A larger version of this article originally appeared in Massachusetts Institute of Technology’s (MITs) Emerging World Blog.
Out of seven billion inhabitants on Earth, approximately four billion1 do not have proper addresses that allow their houses, properties or businesses to be located on a map with reasonable precision. To illustrate, consider the two addresses of one of our authors in two different continents:
In the US: (Name), 7116 Via Correto Dr, Austin, TX 78749: the location for this address is readily available and any navigation system can take you to the doorstep in day or night; or in good or bad weather! This is an example of a structured address.
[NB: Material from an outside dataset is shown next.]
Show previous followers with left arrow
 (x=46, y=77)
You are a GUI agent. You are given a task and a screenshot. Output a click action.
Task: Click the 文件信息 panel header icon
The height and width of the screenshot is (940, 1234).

In India: (Name), College Tilla, PO Agartala College, Agartala 799004: Google Maps resolves this address to an area of roughly 76 sq. km. in the city of Agartala. This address is unstructured.
Adding a landmark to the above address, “College Tilla near College Tilla Lake, ..” narrows the answer to an area of approximately 3 sq. km. Upon reaching the place, and depending on how much detailed information about the occupant or the house or the location is known, one would take a additional 15 to 45 minutes, provided it’s not late night or raining. Moreover, landmark-based addressing is infrequent, incomplete and also inconsistent.
These are not merely one-off experiences that cause inconvenience. The inability to provide an accurate location for each and every address, impacts the livelihood of residents in many ways. It inhibits growth of their local trades such as salons, bakeries or food stalls. It reduces availability of amenities such as creation of bank accounts and delivery of goods and services (e.g., e-commerce) and delays emergency services such as fire brigades and ambulances.
Case Study 1: Logistics and Transportation
The inability to locate an address within a reasonable accuracy, as demonstrated in the previous example, hampers a transporter’s ability to deliver shipments on time. Consider the e-commerce industry, or any industry where goods are delivered to an address. In absence of proper geocodes, most companies in India, “sort” the packages or goods by pincodes (PIN represents “Postal Index Number”), since a pincode is the only numeric location depiction that appears in most written addresses in India.
While sorting the deliveries and facilities (that store shipments for delivery and return) by pincodes sounds like a logically viable solution, it has two major practical problems:
– About 30% to 40%2 of the pincodes in India are written incorrectly, leading to shipments being misrouted and and requiring manual intervention for re-routing to the correct pincode
– The average area a pincode covers is about 179 sq. km. with about 135,000 households and over 100,000 business, educational institutions, government buildings etc. Sorting deliverables for more than a quarter million addresses, where only 30% of those addresses are structured, poses many challenges.
We will pick an area within the Logistics and Transportation industry to illustrate these challenges in detail. Consider an e-commerce company, which is growing at a 30% CAGR3, driven by rising income, consumption and digitization4, and it is expected to continue to do so for the foreseeable future. Indian consumers expect products to be delivered at their doorsteps for free, which causes a unique burden on e-commerce companies not seen in most parts of the world.
When a product from an e-commerce site is ordered online, the merchandise is picked up from a seller or a warehouse and brought to a processing centre, where it is sorted for the destination city — a process known as the “first mile operation”. It is then transported between origin and destination cities in a “line haul” that involves long-distance transportation. In the “last mile operation”, the merchandise goes to the delivery centre from where it is delivered to the shopper’s house. Figure 3 illustrates this process.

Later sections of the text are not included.